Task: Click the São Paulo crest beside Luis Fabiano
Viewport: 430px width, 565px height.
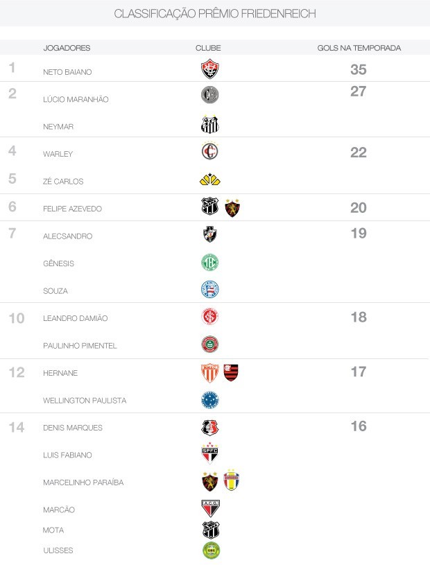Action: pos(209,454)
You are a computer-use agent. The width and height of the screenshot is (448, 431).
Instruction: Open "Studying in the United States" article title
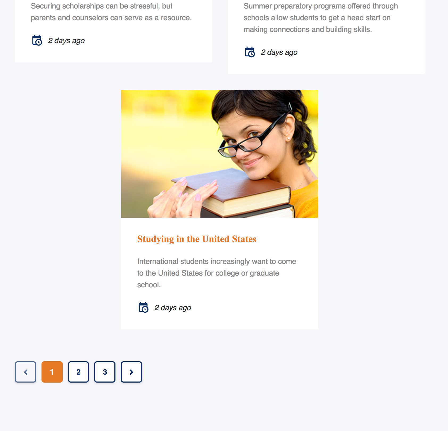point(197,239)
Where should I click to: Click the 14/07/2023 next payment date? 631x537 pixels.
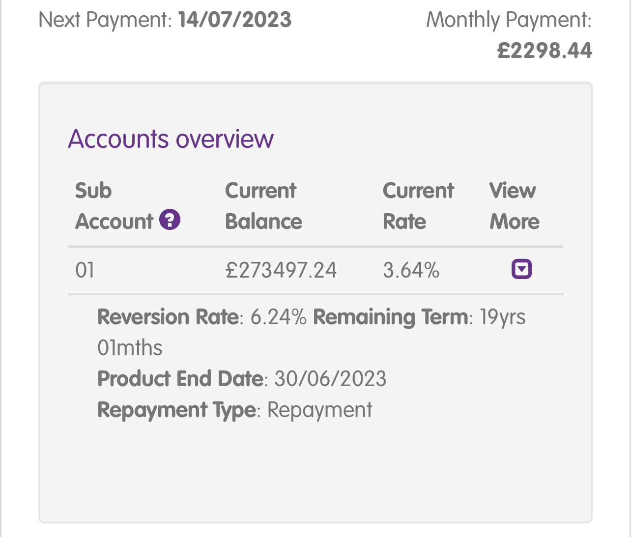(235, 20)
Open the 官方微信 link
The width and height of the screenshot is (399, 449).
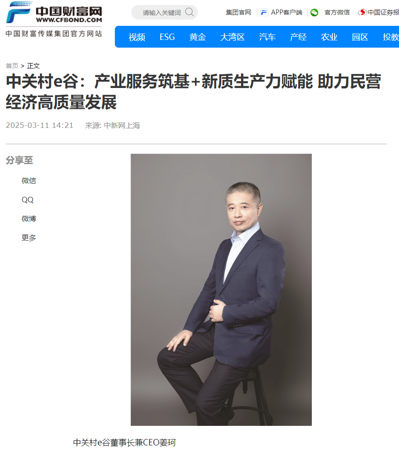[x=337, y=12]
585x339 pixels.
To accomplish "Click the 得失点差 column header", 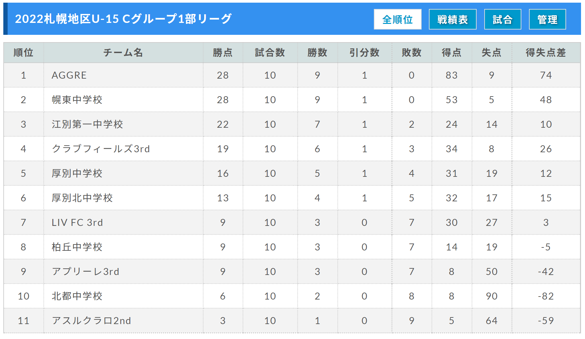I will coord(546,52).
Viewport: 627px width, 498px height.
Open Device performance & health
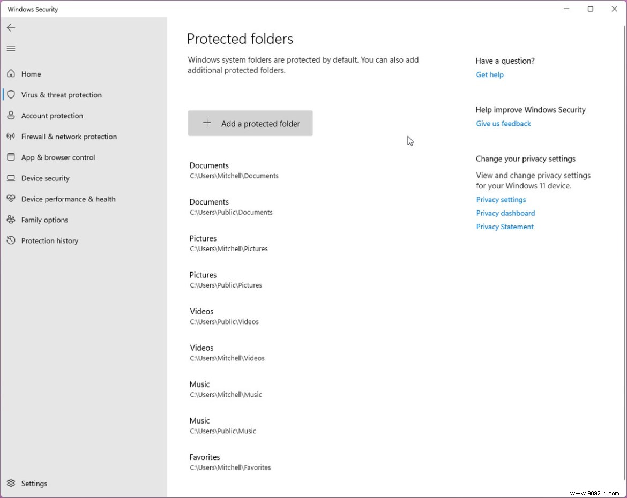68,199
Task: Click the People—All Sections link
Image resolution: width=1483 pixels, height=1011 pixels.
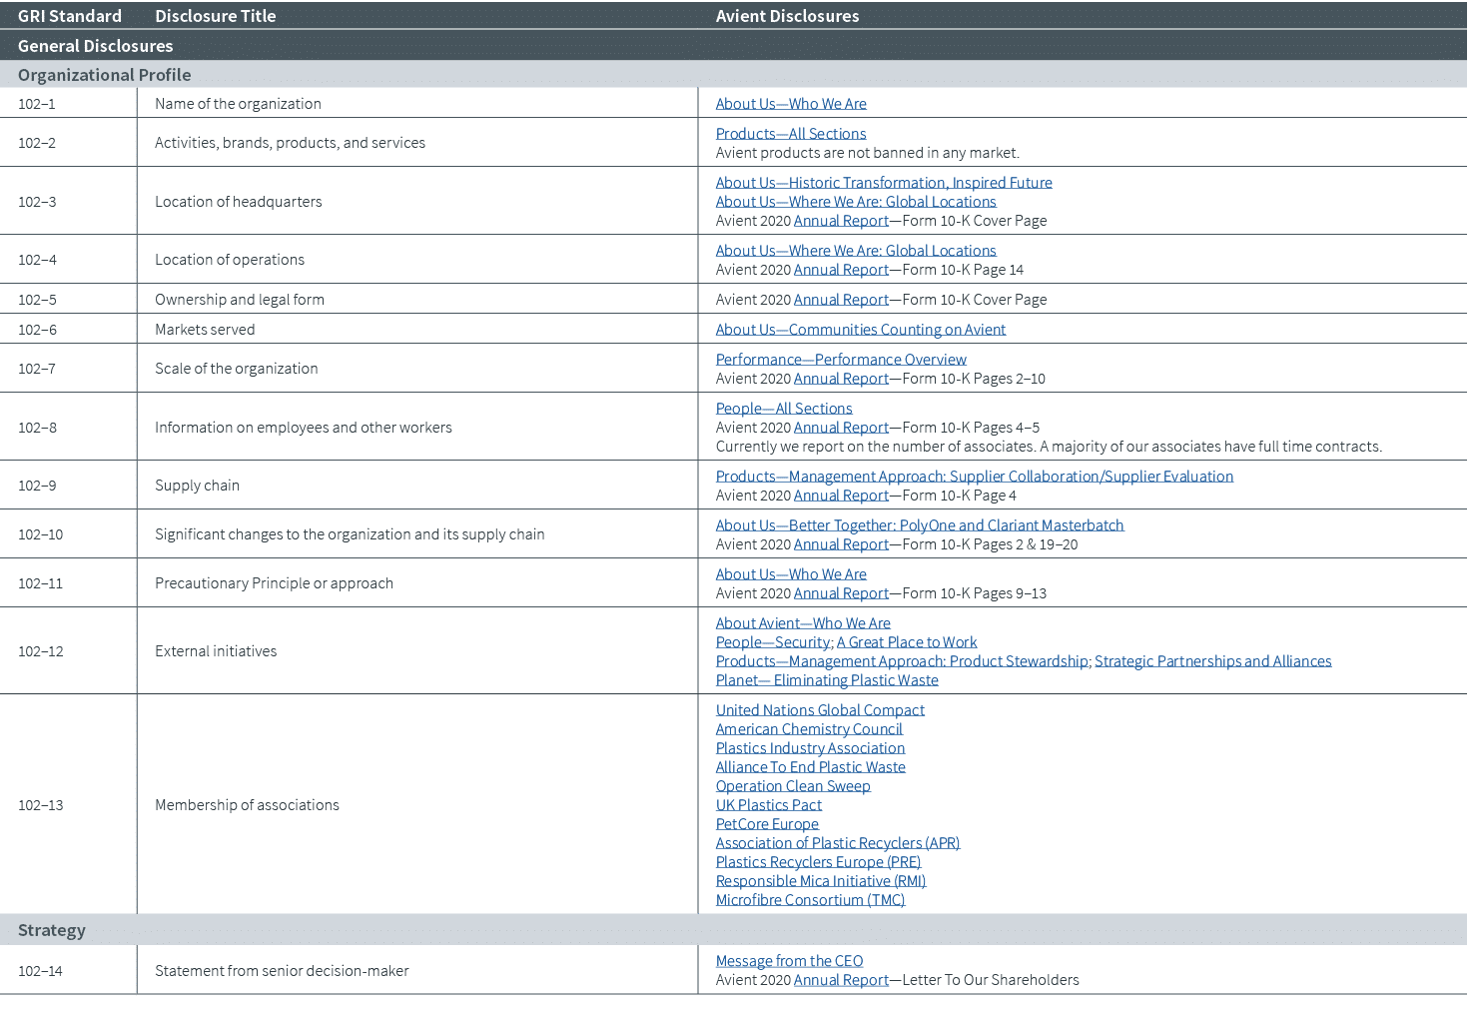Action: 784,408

==*==

From the records above, return each line where "Task" occurs.

> [Answer to the exercise]:
Task: Click the São Paulo crest beside Luis Fabiano
Task: Click the People—All Sections link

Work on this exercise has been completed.